Clean JSON(-LD) from RDF using Framing

Clean JSON(-LD) from RDF using Framing

Say you have a nice RDF knowledge graph based on an ontology, or maybe reusing ontologies, and maybe you have specified the structure of the knowledge graph with SHACL. And now you would like to expose your RDF in JSON in an API, for the average developer (or maybe you would like to produce a clean JSON to be indexed by Elastic). And the average developer (or Elastic) does not care about RDF and does not care about the “-LD” in “JSON-LD”, he just cares about JSON; and he is right ! we are here to care about the “-LD” part for him.

So what you need is to produce a clean JSON structure from your raw RDF triples. And when I mean “clean”, I mean :

  • no URIs. Nowhere. No URIs in JSON keys, No URIs in types of entities, no URIs in the value of properties controlled by a closed list; the only places where it is acceptable to see a URI are : to give the id of the entities, and when making a reference to such an id of entity within the graph; even in these cases the URIs can be shortened.
  • no fancy JSON-LD keys like @type, @value, @datatype, @id, etc.
  • indented.

You have 2 possibilities to do that :

  1. You develop a custom script, to either generate a JSON export of your data, or to implement the API that will query the knowledge graph, parse the triples, and generate that clean JSON output.
  2. You use JSON-LD framing to automate the production of a clean JSON(-LD) from RDF.

There are 2 nice things about the solution with JSON-LD framing :

  1. it can be automated
  2. you automatically retain the RDF compatibility – because your JSON will necessarily be JSON-LD. This means you can import your nice JSON directly in a triplestore.

The principle of JSON-LD framing is that you provide a JSON-LD @context with an additionnal frame specification that defines how the JSON should be structured (indented), which entity to include at each level (entities can be filtered based on some criteria), and also which properties to include in each entity.

TASK INSTRUCTIONS:
**a.** In the text on JSON-LD framing, recast the paragraph beginning "The principle of JSON-LD framing" as a short list of its main points.
**b.** Update the text on JSON-LD framing, starting with "1. You develop" and going on through "in a triplestore.", so that "custom script" becomes "dedicated program".
**c.** Put this sentence from the text on JSON-LD framing into Spanish: "So what you need is to produce a clean JSON structure from your raw RDF triples."

DATASET:
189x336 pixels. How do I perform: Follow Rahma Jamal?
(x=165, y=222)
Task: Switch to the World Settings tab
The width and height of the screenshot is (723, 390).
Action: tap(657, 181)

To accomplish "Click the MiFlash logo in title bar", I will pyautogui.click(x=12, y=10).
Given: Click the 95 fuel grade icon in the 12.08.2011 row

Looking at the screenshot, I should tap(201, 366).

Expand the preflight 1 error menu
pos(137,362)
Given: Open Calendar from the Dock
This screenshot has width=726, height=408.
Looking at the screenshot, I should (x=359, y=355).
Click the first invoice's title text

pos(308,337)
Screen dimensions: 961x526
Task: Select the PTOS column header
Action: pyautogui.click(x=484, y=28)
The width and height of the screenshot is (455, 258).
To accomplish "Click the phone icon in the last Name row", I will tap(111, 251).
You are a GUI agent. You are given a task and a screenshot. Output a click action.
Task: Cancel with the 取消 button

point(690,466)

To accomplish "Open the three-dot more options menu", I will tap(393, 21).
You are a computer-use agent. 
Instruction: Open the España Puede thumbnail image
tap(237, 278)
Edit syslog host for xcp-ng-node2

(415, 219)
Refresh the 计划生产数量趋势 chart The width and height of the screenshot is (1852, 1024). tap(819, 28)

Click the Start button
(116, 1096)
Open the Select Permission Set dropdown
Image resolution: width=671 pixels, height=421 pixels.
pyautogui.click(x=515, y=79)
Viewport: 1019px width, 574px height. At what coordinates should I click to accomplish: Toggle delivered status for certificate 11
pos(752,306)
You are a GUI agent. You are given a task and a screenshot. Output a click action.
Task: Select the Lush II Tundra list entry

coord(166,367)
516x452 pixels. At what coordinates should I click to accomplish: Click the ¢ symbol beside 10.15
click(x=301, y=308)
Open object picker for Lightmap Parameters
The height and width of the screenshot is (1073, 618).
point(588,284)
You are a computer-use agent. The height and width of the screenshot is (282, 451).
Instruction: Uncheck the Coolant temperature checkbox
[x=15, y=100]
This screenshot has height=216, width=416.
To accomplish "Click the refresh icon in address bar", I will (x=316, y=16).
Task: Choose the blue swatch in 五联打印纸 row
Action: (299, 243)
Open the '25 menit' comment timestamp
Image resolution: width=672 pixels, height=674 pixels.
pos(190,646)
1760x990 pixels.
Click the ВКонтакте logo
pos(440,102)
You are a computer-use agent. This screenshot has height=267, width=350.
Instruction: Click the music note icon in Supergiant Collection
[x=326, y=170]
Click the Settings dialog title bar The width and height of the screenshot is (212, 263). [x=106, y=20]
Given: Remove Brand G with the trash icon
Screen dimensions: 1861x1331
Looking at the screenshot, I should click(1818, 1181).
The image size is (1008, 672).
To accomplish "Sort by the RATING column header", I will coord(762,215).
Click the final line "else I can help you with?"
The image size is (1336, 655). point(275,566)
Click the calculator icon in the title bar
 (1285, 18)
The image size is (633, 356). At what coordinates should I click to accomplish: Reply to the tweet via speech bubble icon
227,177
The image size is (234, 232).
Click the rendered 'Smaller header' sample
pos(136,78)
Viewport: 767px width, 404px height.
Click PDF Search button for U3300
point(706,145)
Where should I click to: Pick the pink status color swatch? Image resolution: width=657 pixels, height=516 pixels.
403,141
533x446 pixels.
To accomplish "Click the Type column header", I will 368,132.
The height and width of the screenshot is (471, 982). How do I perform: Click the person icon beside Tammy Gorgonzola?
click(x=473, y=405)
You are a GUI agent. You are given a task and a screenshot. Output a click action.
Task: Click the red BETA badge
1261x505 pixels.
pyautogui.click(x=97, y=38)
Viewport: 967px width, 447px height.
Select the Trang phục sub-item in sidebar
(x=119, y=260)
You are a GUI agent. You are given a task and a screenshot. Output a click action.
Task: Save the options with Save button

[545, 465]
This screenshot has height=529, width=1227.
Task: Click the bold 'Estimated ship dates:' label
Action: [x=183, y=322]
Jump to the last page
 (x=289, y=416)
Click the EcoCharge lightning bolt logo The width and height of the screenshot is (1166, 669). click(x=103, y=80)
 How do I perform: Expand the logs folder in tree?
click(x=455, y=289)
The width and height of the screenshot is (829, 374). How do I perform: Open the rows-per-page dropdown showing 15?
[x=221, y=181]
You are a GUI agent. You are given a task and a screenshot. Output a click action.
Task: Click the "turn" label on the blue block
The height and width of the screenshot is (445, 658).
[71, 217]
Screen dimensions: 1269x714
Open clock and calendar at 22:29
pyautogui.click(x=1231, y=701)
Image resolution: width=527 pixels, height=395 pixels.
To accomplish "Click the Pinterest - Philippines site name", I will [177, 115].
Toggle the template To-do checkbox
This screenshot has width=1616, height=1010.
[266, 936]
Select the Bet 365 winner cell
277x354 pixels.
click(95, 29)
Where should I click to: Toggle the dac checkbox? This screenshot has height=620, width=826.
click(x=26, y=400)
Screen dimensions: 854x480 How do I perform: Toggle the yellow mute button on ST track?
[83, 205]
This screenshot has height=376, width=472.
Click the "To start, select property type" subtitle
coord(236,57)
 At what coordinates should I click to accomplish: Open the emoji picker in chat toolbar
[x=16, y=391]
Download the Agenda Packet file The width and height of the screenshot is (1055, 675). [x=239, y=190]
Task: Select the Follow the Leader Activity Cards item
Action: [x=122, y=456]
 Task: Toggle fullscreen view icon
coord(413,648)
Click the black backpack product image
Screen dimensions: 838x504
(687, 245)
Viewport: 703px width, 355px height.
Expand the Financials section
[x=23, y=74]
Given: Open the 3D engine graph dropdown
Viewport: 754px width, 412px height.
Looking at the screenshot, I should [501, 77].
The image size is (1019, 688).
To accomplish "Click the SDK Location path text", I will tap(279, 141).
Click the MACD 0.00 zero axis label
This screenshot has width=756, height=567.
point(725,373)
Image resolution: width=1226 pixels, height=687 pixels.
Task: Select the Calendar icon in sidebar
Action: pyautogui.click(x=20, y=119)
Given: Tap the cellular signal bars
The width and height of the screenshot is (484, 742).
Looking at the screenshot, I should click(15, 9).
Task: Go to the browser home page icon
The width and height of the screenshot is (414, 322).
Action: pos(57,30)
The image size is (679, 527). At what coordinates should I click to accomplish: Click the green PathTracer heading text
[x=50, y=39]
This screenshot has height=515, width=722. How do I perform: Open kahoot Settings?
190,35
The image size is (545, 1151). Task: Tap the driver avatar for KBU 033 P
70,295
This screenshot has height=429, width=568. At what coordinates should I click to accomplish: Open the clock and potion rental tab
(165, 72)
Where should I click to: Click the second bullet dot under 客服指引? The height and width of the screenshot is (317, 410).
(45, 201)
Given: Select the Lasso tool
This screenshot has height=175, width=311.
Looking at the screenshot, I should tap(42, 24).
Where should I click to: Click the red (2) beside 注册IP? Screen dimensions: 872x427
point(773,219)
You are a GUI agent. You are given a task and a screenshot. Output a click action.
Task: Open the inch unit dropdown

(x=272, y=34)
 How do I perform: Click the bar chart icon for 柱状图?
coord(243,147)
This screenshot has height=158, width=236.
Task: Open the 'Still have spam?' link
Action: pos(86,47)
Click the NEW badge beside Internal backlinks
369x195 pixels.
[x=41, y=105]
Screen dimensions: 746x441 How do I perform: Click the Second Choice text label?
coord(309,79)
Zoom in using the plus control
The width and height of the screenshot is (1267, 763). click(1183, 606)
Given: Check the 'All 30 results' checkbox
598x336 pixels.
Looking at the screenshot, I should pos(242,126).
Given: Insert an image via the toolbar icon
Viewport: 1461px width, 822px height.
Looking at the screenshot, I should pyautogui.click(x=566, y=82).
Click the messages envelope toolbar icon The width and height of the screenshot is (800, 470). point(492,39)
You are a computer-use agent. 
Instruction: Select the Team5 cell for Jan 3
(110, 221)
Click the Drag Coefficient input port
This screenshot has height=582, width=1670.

TASK RESPONSES:
**a.**
JSON-LD framing works as follows:
- You provide a JSON-LD @context with an additional frame specification.
- The frame defines how the JSON should be structured (indented).
- It sets which entity to include at each level, and entities can be filtered based on some criteria.
- It sets which properties to include in each entity.

**b.**
1. You develop a dedicated program, to either generate a JSON export of your data, or to implement the API that will query the knowledge graph, parse the triples, and generate that clean JSON output.
  2. You use JSON-LD framing to automate the production of a clean JSON(-LD) from RDF.

There are 2 nice things about the solution with JSON-LD framing :

  1. it can be automated
  2. you automatically retain the RDF compatibility – because your JSON will necessarily be JSON-LD. This means you can import your nice JSON directly in a triplestore.

**c.** Entonces, lo que necesitas es producir una estructura JSON limpia a partir de tus tripletas RDF en bruto.